Aides to legislators named as Defendants in the lawsuit had these responses when asked directly to confirm – with a simple yes or no  — that they searched personal email accounts for records responsive to open records requests:

  • Rep. August’s staffer replied, “Our office has no records.” When asked again to confirm a search of personal email accounts he repeated, “Our office has no records.” When asked a third time, he said, “Please consider this request completed.”
  • Rep Thiesfeldt’s staffer evaded the question by conducting a search of a staffer’s official email account. When asked again to confirm a search of the legislators’ personal emails he stated that Rep. Thiesfeldt “has no records.” When asked again to confirm that he searched personal email accounts, he replied, “I have complied with your request.” 
  • Rep. Knodl’s staffer stated, “The search included all records pertaining to your request,” and, when asked again to directly confirm a search of personal email accounts, stated, “The search included all records pertaining to your request.” He failed to respond to additional requests for confirmation.
  • Rep. Larson’s staffer stated, “We have thoroughly searched our records and have complied with the open records request.” When asked again to directly confirm, yes or no, whether a personal email search was conducted, he again stated, “We have complied with the open records request,” and did not reply to further requests for confirmation.
  • Rep.

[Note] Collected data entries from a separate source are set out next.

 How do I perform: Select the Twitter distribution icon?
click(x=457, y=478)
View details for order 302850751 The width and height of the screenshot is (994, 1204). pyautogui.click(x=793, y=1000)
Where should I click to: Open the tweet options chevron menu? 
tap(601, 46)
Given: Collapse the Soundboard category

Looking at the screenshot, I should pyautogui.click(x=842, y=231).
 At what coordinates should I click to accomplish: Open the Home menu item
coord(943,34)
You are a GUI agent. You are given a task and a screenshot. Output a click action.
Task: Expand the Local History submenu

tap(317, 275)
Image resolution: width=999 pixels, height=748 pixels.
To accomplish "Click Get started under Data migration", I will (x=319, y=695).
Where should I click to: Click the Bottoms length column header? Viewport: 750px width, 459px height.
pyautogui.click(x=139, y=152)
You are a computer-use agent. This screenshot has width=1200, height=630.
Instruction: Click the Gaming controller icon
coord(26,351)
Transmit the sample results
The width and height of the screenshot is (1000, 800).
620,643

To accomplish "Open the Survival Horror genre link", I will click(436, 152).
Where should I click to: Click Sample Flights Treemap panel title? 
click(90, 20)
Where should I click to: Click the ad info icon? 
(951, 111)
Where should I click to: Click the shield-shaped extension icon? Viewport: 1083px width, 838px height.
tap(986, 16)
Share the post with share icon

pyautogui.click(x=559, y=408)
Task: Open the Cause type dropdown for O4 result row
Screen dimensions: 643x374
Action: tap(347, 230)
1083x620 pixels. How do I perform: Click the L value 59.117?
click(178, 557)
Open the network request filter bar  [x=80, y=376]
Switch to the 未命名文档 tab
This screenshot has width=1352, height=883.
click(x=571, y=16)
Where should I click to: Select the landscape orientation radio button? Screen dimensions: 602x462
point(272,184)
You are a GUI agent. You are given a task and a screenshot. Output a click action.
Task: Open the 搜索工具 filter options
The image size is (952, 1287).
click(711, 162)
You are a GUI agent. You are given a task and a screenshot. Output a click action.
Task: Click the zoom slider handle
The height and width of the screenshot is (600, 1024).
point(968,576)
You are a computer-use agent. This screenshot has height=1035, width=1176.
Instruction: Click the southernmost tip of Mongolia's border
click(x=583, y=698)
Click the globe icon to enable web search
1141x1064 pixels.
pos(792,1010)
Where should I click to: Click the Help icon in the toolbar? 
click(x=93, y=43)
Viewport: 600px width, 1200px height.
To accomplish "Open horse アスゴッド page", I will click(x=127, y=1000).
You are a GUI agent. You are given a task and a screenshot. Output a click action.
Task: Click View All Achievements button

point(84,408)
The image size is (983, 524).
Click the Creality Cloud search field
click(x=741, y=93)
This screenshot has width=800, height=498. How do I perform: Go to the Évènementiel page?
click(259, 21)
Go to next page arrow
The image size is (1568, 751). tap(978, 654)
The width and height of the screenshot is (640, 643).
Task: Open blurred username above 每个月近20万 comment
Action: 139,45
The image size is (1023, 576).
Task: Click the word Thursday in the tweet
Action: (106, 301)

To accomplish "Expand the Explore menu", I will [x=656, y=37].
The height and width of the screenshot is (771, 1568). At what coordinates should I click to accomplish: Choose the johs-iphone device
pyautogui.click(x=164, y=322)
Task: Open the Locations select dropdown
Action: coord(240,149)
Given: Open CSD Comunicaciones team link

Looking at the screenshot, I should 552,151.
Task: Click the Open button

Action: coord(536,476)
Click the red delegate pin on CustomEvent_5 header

Strachota’s staffer claimed that the office had no ALEC-related correspondence because, “The representative does this on her own personal time.” Told that official emails sent on personal email accounts are subject to the Open Records Law, she asserted that, “This office has nothing pertaining to ALEC from the dates in which you have requested,” after which point she stopped replying.

Complete correspondence available in the exhibits filed with the complaint.

Today’s lawsuit was filed with the Dane County Circuit Court, which has jurisdiction over compliance with the legal requirements of Wisconsin sunshine laws.  

The Center for Media and Democracy launched its award-winning ALEC Exposed project in July 2011 and has continued to investigate the shadowy organization for the past year. In April, Common Cause submitted more than 4,000 pages of ALEC records to the IRS as part of a “whistleblower” complaint charging the group with violating federal tax laws that put limits on lobbying by tax-exempt organizations. The work by CMD and Common Cause on exposing ALEC is being featured on Bill Moyers’ PBS program Moyers & Company, airing on public television stations in Wisconsin and other states. 

The case has been assigned to Dane County Circuit Judge John Markson.

While the Center for Media and Democracy and Common Cause have filed suit against five specific Republican lawmakers, I’m willing to bet the practice of using “personal” email accounts to avoid open records scrutiny is widespread among Republican elected officials, and quite certainly some of their Democratic counterparts as well.